03 - Parallel Processing

Welcome to the third tutorial in our Cloacina series! In this tutorial, you’ll learn how to create parallel processing workflows and implement task parallelization patterns. We’ll build on the concepts from Tutorial 2 and show you how to handle expensive operations efficiently by running them in parallel.

Prerequisites

Completion of Tutorial 2
Basic understanding of Rust
Rust toolchain installed (rustc, cargo)
A code editor of your choice

Time Estimate

25-30 minutes

Setting Up Your Project

Let’s start by creating a new Rust project. We’ll create it in a directory that’s a sibling to the Cloacina repository:

# Assuming you're in the parent directory of the Cloacina repository
mkdir -p my-cloacina-projects
cd my-cloacina-projects
cargo new parallel-workflow
cd parallel-workflow

Your directory structure should look like this:

.
├── cloacina/              # The Cloacina repository
└── my-cloacina-projects/  # Your projects directory
    └── parallel-workflow/ # Your new project
        ├── Cargo.toml
        └── src/
            └── main.rs

Now, add Cloacina and its dependencies to your Cargo.toml:

[dependencies]
cloacina = { path = "../../cloacina", default-features = false, features = ["macros", "sqlite"] }
tokio = { version = "1.0", features = ["full"] }
serde_json = "1.0"
tracing = "0.1"
tracing-subscriber = "0.3"
async-trait = "0.1"
ctor = "0.2"
chrono = "0.4"

Important

Normally you’d use cloacina = "0.1.0" in Cargo.toml. For these tutorials, we’re using path dependencies to vendor code locally.

The path must be relative to your project. Examples:

Next to Cloacina: path = "../cloacina"

In subdirectory: path = "../../../cloacina"

Note: Use version = "0.1.0" when available on crates.io.

Understanding Parallel Processing

In Cloacina, tasks can run in parallel when they don’t depend on each other.

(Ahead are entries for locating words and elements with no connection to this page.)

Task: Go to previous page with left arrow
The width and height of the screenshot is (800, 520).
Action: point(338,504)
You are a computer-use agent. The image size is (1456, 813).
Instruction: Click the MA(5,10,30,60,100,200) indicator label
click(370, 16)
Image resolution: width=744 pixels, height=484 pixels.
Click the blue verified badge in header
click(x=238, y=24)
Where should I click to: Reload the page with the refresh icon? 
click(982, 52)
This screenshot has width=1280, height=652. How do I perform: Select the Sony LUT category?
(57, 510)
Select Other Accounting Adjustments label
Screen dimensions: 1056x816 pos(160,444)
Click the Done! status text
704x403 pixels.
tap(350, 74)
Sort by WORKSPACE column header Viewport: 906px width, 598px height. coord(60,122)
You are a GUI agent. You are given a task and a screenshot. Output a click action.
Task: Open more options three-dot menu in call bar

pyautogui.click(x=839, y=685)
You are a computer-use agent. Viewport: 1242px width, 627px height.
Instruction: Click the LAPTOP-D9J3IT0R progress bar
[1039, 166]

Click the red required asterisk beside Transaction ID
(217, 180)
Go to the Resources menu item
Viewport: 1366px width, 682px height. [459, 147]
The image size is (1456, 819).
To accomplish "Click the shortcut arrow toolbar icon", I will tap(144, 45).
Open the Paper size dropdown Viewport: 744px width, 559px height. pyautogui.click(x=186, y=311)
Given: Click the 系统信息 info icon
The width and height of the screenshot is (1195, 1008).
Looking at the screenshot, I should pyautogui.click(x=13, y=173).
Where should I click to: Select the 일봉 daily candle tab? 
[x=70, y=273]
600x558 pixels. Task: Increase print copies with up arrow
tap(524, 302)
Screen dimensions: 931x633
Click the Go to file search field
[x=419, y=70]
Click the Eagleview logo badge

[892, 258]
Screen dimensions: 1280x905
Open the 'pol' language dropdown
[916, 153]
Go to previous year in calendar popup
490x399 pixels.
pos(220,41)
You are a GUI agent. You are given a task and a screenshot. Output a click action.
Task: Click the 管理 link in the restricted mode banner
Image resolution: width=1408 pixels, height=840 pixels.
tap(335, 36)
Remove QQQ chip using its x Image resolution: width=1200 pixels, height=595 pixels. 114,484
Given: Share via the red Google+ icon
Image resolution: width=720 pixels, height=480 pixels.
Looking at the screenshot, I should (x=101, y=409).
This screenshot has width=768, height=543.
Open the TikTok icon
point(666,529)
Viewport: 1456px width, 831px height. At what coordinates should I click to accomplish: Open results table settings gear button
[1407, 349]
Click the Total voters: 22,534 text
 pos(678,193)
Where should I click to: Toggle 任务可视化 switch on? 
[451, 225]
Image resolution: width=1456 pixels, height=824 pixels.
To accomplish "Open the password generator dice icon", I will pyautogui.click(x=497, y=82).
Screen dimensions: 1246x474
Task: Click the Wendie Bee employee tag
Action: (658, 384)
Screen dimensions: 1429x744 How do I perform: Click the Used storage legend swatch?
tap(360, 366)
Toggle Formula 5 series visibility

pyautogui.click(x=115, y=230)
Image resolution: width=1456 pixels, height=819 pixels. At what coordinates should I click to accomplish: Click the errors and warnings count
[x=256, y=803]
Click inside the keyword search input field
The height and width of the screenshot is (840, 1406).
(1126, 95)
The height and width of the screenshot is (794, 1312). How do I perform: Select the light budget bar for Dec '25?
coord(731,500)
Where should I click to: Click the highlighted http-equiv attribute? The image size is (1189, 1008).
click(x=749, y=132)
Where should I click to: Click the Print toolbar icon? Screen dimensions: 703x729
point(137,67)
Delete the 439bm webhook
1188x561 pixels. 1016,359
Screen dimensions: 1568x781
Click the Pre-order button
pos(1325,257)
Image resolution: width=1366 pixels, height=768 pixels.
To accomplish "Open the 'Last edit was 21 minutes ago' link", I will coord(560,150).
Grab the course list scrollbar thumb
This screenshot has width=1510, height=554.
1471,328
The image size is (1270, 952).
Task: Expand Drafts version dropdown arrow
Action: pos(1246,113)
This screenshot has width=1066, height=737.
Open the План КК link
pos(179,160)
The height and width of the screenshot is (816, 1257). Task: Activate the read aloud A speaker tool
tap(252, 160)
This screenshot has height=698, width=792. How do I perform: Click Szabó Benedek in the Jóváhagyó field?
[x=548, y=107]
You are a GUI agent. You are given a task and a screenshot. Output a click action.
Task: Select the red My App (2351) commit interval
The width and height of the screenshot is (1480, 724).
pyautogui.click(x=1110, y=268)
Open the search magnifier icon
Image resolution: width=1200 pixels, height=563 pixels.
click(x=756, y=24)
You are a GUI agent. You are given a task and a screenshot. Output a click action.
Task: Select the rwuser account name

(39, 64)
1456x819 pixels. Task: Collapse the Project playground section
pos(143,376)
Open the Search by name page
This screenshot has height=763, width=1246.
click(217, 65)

This is particularly useful for handling expensive operations like:

Long-running network calls
CPU-intensive computations
External API requests
Database operations
File I/O operations

By splitting these operations into independent tasks, we may significantly reduce the total execution time of our workflow.

Key Concepts

Task Parallelization: Running multiple tasks simultaneously when they don’t depend on each other
Task Partitioning: Splitting expensive operations into independent tasks that can run in parallel
Context Synchronization: Managing data flow and state between parallel tasks
Result Combination: Merging results from parallel tasks into a coherent output

Workflow Structure

Here’s a visual representation of our parallel processing workflow:

graph TD
    A[generate_data] --> B[partition_data]
    B --> C[process_partition_1]
    B --> D[process_partition_2]
    B --> E[process_partition_3]
    C --> F[combine_results]
    D --> F
    E --> F
    F --> G[generate_report]
    F --> H[send_notifications]
    G --> I[cleanup]
    H --> I

The diagram shows:

Initial data generation
Data partitioning into three streams
Parallel processing of each partition
Final combination of results

Notice how process_partition_1, process_partition_2, and process_partition_3 can run simultaneously since they only depend on partition_data and not on each other.

Note

Important Note About Task Parallelization

While we use a product catalog as an example, these principles apply to any expensive operations like API calls, file processing, or database queries.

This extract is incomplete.